Sujet : L'incidence des règles de droit commun sur le droit fiscal francais
La Combinaison des 2 systèmes de droit
1/ En principe les rapports entre droit fiscal et droit commun sont nuls : La loi fiscale frappe des faits definis par la loi fiscale et le regime depend du droit fiscal.
Mais pour le droit du patrimoine et le droit fiscal de l'entreprise la question n'est pas aussi simple : la loi fiscale fait dependre le regime de l'existence de telle ou telle situation juridique formée par les parties (le regime d'imposition des societes commerciales est different de celui des societes civiles).
2/ S'il existe 2 regimes d'imposition possibles pour une meme situation : le contribuable peut s'organiser de telle maniere que le regime fiscal soit le moins lourd : il a la liberte du choix de la voix la moins imposante (Ccass du 24 avr 1854 : « Les parties ont le droit de contester le droit applicble lorsque 2 voix s'ouvrent a elles pour atteindre le but qu'elles se proposent de choisir », meme si la voix qui donne ouverture a l'impot le moins fort serait la moins directe).
L'AF ne peut critiquer la forme choisit par les parties mais il faut cependant avant tout que l'acte soit serieux et non entaché de fraude :
- Les parties peuvent juridiquement se placer dans une situation fiscale la plus favorable possible : il est possible de constituer des montages juridiques complexes pour que l'imposition soit la plus faible.
- L'administration n'a pas la possibilite de remettre en cause les actes de droit civil et de droit commercial passés par les parties s'ils sont serieux et non frauduleux. La preoccupation de l'administration fiscale est de suspecter les montages et de montrer qu'ils n'ont que pour but l'evasion ou la fraude fiscale.
La JP est entre ces 2 objectifs : sauvegarde de la liberte des conventions et ne pas priver l'AF de son pouvoir de controle (a l'oppose de l'immunite fiscale).

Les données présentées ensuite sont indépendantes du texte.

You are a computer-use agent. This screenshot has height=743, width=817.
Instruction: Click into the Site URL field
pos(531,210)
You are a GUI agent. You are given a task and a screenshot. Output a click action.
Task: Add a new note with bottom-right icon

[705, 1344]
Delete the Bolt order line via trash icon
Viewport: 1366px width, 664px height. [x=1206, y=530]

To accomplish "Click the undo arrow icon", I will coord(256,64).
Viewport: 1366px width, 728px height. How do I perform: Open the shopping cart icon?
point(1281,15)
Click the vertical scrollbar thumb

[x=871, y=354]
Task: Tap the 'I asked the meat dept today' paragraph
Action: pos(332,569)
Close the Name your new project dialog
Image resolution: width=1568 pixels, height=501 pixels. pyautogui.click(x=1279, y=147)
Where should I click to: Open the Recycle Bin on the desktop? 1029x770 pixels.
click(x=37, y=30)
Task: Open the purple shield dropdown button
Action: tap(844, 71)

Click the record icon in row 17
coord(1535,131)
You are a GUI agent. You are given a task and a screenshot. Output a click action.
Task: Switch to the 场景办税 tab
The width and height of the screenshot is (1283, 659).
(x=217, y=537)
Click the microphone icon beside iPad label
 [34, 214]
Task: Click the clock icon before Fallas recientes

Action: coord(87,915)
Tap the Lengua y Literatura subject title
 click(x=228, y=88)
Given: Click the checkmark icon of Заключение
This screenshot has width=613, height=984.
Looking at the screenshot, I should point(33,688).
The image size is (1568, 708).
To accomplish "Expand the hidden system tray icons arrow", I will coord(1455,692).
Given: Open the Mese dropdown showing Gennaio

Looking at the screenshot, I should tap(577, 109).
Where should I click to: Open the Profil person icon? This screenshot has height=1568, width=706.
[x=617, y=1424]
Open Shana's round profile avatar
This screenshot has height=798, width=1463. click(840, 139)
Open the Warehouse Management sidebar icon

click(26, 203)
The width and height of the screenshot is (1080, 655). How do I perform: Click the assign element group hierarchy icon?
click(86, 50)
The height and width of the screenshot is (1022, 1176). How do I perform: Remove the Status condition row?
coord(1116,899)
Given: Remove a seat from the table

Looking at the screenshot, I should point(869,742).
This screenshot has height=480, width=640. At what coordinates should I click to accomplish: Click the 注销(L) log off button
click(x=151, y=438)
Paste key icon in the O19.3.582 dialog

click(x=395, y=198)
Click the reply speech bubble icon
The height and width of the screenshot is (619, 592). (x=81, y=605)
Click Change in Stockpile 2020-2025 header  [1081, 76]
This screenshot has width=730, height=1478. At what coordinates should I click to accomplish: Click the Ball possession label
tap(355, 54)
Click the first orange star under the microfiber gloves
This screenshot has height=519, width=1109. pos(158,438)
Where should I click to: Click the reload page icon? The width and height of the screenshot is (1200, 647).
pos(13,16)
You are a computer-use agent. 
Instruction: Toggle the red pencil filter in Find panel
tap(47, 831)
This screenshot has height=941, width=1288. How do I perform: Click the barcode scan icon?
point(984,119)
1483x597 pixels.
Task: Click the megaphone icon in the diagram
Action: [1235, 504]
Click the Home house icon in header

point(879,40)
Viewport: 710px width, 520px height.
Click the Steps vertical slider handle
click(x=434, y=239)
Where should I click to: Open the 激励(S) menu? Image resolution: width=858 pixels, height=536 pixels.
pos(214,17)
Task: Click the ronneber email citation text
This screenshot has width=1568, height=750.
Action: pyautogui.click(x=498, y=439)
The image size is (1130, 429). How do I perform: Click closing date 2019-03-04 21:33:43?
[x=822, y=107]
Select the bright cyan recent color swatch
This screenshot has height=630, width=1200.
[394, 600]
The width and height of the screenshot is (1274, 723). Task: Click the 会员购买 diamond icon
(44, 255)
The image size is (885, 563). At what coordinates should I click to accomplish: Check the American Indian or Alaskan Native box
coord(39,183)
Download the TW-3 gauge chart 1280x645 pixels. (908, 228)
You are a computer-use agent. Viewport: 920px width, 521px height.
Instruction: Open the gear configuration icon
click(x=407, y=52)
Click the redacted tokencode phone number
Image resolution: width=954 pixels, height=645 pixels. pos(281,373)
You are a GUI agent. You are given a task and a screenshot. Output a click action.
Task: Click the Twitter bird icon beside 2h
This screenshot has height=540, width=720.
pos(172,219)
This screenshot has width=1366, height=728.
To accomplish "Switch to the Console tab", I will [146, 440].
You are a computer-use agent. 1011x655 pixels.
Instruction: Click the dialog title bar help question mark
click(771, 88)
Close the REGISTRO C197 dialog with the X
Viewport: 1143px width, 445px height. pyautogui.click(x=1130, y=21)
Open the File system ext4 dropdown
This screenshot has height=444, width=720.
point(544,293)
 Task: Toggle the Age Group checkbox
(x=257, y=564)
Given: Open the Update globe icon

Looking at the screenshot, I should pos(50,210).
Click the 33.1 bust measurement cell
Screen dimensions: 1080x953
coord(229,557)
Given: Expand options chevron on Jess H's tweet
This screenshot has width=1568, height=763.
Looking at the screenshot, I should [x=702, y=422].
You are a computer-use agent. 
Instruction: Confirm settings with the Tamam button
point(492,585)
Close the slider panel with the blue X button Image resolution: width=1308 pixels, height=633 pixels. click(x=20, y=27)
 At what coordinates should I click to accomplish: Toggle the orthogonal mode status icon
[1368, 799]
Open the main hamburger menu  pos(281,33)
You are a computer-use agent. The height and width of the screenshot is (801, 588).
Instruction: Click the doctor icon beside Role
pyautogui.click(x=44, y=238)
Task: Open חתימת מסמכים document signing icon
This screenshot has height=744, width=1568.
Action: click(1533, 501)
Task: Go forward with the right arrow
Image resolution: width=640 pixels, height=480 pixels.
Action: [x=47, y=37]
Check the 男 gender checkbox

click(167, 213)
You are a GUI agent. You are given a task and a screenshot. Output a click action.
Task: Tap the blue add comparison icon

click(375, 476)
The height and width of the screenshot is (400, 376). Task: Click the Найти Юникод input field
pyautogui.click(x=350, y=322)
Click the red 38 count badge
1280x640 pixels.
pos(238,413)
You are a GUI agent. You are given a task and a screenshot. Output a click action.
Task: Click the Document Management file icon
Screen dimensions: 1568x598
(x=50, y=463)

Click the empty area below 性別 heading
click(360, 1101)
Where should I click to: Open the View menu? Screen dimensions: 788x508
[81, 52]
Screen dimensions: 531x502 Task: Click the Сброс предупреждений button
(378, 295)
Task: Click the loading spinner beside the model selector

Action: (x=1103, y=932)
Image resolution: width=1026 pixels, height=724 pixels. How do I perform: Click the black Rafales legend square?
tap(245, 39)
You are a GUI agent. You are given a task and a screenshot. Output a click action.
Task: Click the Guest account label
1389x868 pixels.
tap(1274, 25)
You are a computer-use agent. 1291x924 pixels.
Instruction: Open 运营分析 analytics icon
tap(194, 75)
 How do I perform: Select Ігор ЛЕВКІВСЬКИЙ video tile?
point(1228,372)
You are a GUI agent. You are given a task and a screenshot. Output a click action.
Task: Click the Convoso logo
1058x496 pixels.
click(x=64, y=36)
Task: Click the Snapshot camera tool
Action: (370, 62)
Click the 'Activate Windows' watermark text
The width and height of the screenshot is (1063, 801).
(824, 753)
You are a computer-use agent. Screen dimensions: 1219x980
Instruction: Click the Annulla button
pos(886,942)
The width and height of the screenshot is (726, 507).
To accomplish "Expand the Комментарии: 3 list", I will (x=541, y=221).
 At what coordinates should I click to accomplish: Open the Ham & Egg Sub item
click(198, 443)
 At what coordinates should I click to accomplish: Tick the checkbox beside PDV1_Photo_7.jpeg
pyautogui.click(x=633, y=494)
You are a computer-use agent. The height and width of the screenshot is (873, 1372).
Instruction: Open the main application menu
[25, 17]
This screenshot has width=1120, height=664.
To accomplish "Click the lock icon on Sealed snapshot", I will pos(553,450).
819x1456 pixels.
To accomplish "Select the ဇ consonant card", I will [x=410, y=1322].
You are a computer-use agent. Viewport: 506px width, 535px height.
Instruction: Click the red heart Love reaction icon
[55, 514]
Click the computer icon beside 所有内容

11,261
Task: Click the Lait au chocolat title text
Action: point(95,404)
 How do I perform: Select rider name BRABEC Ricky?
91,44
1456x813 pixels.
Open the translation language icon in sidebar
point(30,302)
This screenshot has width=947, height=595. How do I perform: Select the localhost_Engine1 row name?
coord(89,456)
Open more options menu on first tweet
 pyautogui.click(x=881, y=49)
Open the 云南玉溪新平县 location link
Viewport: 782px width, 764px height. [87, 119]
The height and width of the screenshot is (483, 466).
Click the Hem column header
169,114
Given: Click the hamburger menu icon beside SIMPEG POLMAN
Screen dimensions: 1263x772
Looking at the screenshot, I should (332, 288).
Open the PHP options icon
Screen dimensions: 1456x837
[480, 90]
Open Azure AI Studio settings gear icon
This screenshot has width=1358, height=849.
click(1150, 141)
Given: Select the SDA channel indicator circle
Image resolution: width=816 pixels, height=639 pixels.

Le pouvoir de l'AF de rectifier des actes de droit privé
En cas de fraude, selon l'arret de la Ccass, du 20 aout 1867, completant l'arret de 1854, " l'administration fiscale a le droit et le devoir de rechercher et constater le veritable caractere des stipulations contenues dans les contrats pour arriver a assoir d'une maniere uniforme a la loi fiscale les droits definis par les parties contractantes". Donc, reconnaissance pour l'AF d'un pouvoir sui generis : pouvoir de requalification des actes juridiques qui ne correspondent pas exactement a la situation entre les parties.
L'AF peut remettre en cause l'organisation interne d'un acte prive alors que cet acte semble regulier : L'AF peut et doit se livrer a une analyse interne des actes juridiques et remettre en cause la qualification d'un acte qui ne correspond pas a la stipulation de l'acte. Mais il y a le probleme dans l'interpretation des parties pour donner une nouvelle qualification de l'acte.
L'AF peut considerer qu'un acte regulierement passé est en realite fictif et l'ecarter. La JP n'avait pas donné ce pouvoir a l'AF qui a du se le faire reconnaitre en 1925 par le legislateur : La loi prevoit que l'AF peut ecarter un acte s'il dissimule une situation reelle qui ne correspond pas aux stipulations de l'acte passé. Le legislateur assortit ce pouvoir d'un pouvoir de sanction : l'AF peut infliger le double de l'imposition normalement due sur la situation reelle (La theorie de l'abus de droit est ainsi née).